Wednesday, 18 May 2011

Invisible Stock Bubble; Russell Napier sees S&P 500 Drop to 400

As measured by current earnings, the stock market does not seem hugely overpriced. The question is will those earnings hold up?

SmartMoney associate editor Jack Hough addresses the question in The Invisible Stock Bubble
A new stock bubble might now be in the making, but this time the signs are less obvious. U.S. stocks, despite having racked up a decade worth of typical gains in the 26 months after their recessionary low, do not look expensive. The S&P 500 trades at 15.3 times trailing earnings, only a smidgen above its historic average of 14.5.

Those numbers might be luring investors toward a cliff, however. History suggests today's corporate earnings are unsustainably high relative to the size of the economy. The real price-to-earnings ratio, based on a more normal level of earnings, is well over 20.

To see why, consider a broad measure of America's prosperity called national income. It consists of corporate profits, worker wages, sole proprietor income and more. Corporations and workers compete against each other for income but also rely on each other for success. When profits and wages grow in tandem, the result is healthy economic expansion. When one grabs too large a slice of the nation's income pie, it usually signals a downturn waiting to happen.

For example, corporations since 1929 have collected an average of 6.4 cents per dollar of national income as after-tax profits. In 1966 corporate profits swelled to 8.3 cents per dollar of national income; they then fell 19% by the end of the decade. In 1997 they were 8.6 cents per dollar of national income; by the end of that decade they were down 13%.

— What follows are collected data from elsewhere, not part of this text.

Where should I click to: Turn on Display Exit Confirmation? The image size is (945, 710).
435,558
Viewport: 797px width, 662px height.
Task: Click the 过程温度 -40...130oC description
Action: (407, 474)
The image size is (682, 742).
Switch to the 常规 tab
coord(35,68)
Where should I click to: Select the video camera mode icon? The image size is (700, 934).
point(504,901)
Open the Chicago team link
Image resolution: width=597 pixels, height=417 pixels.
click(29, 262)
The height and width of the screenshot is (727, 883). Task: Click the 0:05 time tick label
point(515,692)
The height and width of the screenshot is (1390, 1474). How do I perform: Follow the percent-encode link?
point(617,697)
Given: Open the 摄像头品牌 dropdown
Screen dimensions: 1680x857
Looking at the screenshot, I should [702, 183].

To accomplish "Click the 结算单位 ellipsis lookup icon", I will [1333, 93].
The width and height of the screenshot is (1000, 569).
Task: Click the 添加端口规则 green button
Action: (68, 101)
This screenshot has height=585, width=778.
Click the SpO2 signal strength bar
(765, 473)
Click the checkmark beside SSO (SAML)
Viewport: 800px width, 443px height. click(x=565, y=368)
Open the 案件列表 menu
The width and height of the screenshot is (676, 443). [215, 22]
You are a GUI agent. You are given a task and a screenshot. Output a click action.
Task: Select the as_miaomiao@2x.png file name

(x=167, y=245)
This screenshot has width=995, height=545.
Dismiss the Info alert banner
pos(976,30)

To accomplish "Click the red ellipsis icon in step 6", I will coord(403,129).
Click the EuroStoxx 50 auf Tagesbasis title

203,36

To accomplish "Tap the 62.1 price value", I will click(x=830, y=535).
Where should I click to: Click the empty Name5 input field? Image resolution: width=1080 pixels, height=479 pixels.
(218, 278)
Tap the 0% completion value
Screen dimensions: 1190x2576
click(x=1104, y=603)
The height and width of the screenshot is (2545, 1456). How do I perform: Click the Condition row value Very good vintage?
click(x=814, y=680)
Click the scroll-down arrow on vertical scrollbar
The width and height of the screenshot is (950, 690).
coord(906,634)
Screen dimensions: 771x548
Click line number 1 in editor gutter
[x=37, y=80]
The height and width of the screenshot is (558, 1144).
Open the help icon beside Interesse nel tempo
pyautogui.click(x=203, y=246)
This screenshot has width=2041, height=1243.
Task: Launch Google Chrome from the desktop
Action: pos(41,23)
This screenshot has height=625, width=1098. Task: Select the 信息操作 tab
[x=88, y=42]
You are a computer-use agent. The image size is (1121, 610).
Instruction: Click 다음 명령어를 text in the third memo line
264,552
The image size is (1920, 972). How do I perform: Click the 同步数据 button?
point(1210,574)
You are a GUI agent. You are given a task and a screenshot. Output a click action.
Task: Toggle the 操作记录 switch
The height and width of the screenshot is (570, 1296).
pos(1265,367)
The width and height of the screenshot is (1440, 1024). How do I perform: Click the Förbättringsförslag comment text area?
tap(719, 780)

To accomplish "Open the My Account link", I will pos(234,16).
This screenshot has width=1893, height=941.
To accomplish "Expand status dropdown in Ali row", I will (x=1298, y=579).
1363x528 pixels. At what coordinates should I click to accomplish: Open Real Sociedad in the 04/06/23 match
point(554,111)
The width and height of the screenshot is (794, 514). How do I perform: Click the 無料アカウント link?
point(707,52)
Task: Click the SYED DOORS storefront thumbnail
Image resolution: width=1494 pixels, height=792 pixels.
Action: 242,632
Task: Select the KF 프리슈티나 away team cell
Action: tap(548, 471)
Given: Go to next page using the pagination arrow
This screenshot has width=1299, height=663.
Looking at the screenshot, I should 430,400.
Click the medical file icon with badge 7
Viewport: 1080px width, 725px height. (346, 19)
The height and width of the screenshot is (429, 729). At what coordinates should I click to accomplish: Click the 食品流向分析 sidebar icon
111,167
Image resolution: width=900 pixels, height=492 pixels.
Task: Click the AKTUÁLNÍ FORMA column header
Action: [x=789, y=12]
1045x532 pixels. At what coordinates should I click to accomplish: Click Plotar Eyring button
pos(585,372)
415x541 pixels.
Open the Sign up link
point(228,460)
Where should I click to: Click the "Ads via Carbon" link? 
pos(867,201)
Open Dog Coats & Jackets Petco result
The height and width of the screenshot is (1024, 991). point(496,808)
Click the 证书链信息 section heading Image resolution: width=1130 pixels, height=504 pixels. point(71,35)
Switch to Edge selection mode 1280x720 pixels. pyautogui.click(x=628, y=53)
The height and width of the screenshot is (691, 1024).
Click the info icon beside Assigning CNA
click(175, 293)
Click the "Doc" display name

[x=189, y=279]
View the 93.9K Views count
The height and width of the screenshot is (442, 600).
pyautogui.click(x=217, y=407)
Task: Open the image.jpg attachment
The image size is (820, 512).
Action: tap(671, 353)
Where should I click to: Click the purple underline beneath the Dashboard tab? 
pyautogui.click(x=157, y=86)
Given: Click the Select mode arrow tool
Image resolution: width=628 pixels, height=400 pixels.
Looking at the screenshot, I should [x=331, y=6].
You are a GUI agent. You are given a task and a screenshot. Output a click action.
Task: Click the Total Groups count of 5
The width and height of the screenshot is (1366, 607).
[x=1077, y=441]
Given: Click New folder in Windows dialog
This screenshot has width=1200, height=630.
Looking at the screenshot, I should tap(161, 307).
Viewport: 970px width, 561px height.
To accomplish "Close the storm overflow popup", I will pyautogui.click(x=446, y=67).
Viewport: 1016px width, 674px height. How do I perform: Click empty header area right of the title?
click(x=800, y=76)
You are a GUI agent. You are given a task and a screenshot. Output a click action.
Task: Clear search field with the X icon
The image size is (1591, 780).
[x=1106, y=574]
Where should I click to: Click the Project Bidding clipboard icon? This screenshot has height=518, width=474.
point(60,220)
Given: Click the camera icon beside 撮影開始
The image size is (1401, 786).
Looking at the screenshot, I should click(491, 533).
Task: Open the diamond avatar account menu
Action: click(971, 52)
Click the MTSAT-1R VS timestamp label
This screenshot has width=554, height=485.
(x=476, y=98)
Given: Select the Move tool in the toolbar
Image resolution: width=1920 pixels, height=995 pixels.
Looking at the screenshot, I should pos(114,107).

Last year corporate profits reached 9.4 cents per dollar of national income. That's 47% too high by historic standards. If earnings were to shrink to their historic average, the aforementioned P-E ratio of 15.3 for the broad stock market would rise to nearly 23. The result would almost surely be a plunge in share prices.

After-Tax Corporate Taxes as % of Gross National Income



Corporate profits have commanded this large a share of national income only twice before: in 1929 and 2006. Those years preceded the past century's worst two financial collapses.
Normalized PE Ratios

SmartMoney also mentions (but not by name) "Normalized PE Ratios" something I have talked about several times recently.

Using a 10-year average of PE ratios, Robert Shiller pegs the normalized PE ratio of the S&P 500 at 24, an excessively rich valuation.

PE Compression

The article failed to mention the biggest driver of price, "PE Compression and Expansion."

Huge moves in the stock market come not from earnings, but rather from prices investors are willing to pay for those earnings. That was the case in 1929, 2000, and 2007. It was also true at bear market bottoms in numerous years where PE ratios collapsed to under 10.

For further discussion of Normalized PE ratios and Earnings compression, please see Negative Annualized Stock Market Returns for the Next 10 Years or Longer? It's Far More Likely Than You Think

As a follow-up post, please see Anatomy of Bubbles; Negative Returns for a Decade Revisited; Is Gold in a Bubble?

Russell Napier sees S&P Drop to 400

Finally, inquiring minds may wish to consider the video Long View: Historian sees S&P fall to 400.

Russell Napier warns the real bear market in the S&P has yet to come and that could push the S&P 500 index down to 400. The trigger for this event is related to emerging market debt yields. Click on link to play the video.

I do not have a target in mind as this setup can play out in a crash, in a long sideways move where earnings catch up to valuations, in a slow drift lower over many years, or a mini-crash followed by a lengthy sideways correction.